The Liars are an uncompromising band who continue to evolve and change with each album. Their latest album Wixiw is incredible and a step deeper into electronica but the album that first really grabbed my attention was Drum’s Not Dead which restored my faith in the Long Play Album as a format. This record is rich in concept and the artist’s self-imposed limitations are clear and concise. When it came out, I think I listened to this album from start to finish over a thousand times.

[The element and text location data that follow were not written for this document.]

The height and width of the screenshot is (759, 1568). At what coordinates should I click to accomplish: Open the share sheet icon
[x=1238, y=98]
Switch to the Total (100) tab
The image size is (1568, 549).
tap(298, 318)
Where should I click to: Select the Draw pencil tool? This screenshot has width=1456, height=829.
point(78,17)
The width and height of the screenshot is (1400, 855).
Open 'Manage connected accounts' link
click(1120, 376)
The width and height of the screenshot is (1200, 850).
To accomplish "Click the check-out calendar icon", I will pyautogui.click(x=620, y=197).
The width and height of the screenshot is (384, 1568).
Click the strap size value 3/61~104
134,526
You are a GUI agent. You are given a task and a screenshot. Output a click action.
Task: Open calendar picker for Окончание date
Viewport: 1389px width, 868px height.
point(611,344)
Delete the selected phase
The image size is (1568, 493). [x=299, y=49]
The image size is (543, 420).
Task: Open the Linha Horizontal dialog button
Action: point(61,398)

This was my favourite album when I was 15 and is still a record I keep returning to. As a naive teenager you hear only the warmth and soul of this record with Sly’s optimistic lyrics and messages of self-empowerment. Upon repeated listens and after learning more about the process behind this record one discovers the darkness, confusion and anxiety that poured into the Family Stone’s music at this time of their lives. Larry Graham practically quit as Sly turned further away from the Family and regressed into a deep dark world of drugs and paranoia. The warmth and crackle was somewhat accidental, a symptom of incessant overdubs and poor engineering rather than a conscious decision as I once believed. My personal favourite, Thank You For Talking To Me Africa was in fact an unfinished track slapped on to make up track numbers. Whether intentional or accidental this album is a true masterpiece.